All concert docs — okay, most concert docs — are basically about the journey between the work and the act, the buzz and chaos of preparation and machination that goes into the creation of something infinitely greater than the sum of its parts. Amazing Grace leans away from the backstage stuff (there’s barely any of it) because it’s set in a room where the barrier between audience and performer is virtually nonexistent. We may occasionally glimpse some technicians conferring in the background. At one point, Aretha restarts a song after the first lines. We barely see her rhythm section, which was so instrumental to her music. Later, we catch Pollack frantically gesturing for his cameraman to focus on one woman who is so moved that she has to be restrained. But this hubbub is all just part of the music. Here, the theater and joy of performance aren’t so much constructed and presented as brought forth and shared. (That’s why seeing Mick Jagger in the crowd, first sitting in back and later in the front row, is so telling: Even the rock goddest of rock gods, just two years removed from the absurd, fatal spectacle of Altamont, is just a member of the audience here.)
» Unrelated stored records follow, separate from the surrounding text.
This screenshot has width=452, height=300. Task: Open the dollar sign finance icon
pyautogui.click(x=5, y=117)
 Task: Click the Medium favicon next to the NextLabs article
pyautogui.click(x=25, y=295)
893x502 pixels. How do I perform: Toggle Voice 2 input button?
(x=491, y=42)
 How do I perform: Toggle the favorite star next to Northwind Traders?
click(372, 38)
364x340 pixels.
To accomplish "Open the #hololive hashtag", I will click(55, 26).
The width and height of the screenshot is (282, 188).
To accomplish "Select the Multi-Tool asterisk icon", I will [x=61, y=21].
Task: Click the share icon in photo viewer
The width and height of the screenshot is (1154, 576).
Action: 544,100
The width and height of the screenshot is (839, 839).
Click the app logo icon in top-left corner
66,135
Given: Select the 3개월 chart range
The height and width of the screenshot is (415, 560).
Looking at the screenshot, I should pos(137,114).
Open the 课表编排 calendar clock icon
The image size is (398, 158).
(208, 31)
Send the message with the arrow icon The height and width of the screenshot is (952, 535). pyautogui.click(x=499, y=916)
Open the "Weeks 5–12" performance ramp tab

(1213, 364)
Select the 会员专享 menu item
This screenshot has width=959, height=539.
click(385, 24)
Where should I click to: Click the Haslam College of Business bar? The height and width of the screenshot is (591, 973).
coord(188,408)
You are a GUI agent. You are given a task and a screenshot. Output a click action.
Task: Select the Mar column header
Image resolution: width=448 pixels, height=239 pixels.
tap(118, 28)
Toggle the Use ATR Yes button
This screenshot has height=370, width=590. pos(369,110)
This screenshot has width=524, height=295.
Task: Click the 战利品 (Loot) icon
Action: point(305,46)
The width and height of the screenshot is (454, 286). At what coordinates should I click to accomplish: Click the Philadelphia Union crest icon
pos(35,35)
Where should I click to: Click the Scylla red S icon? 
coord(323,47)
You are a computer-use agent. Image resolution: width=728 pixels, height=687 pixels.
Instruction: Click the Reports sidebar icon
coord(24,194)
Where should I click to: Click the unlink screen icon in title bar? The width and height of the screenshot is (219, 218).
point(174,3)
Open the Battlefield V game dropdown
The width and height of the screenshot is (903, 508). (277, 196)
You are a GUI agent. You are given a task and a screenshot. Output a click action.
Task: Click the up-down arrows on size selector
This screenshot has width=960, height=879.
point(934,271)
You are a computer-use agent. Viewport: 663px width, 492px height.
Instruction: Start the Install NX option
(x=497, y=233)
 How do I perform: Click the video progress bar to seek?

The film’s high point, much like the album’s, is Aretha’s rendition of “Amazing Grace,†which begins here with a pan down from a massive painting of an impressively ripped Jesus that dominates one wall of the church. A quick, awkward zoom in the middle of a shot and the resulting blur of Aretha’s face seem to mimic — inadvertently — the tears in our eyes. The camera stays on her for much of the song — often in basic medium shot, nothing too fancy — allowing us to catch the droplets of sweat covering her face and neck, which match the tiny, shiny studs adorning her dress, giving her, briefly, an otherworldly glow.
Meanwhile, the Southern California Community Choir lets itself be carried away by the music as Aretha sings. A couple raise their hands. A couple sway. Another points and bellows. One nods his head vigorously from side to side, almost as if refusing to believe what he’s hearing. The choir, usually seated and precise during their performances, is suddenly a shivering mass of ecstatic hollers, and hoots as the music rolls to a crescendo. Reverend James Cleveland himself sits in the corner, head in his hands, speechless and undone. Later, he walks over to Aretha, and a close-up reveals him holding her hand tightly behind her back, both of them hanging on for dear life. Beneath the confidence and power, beneath all that overwhelming beauty, she’s just as overcome as the rest of us. Maybe that’s where the confidence and the power and the beauty ultimately come from. It’s enough to make you get religion.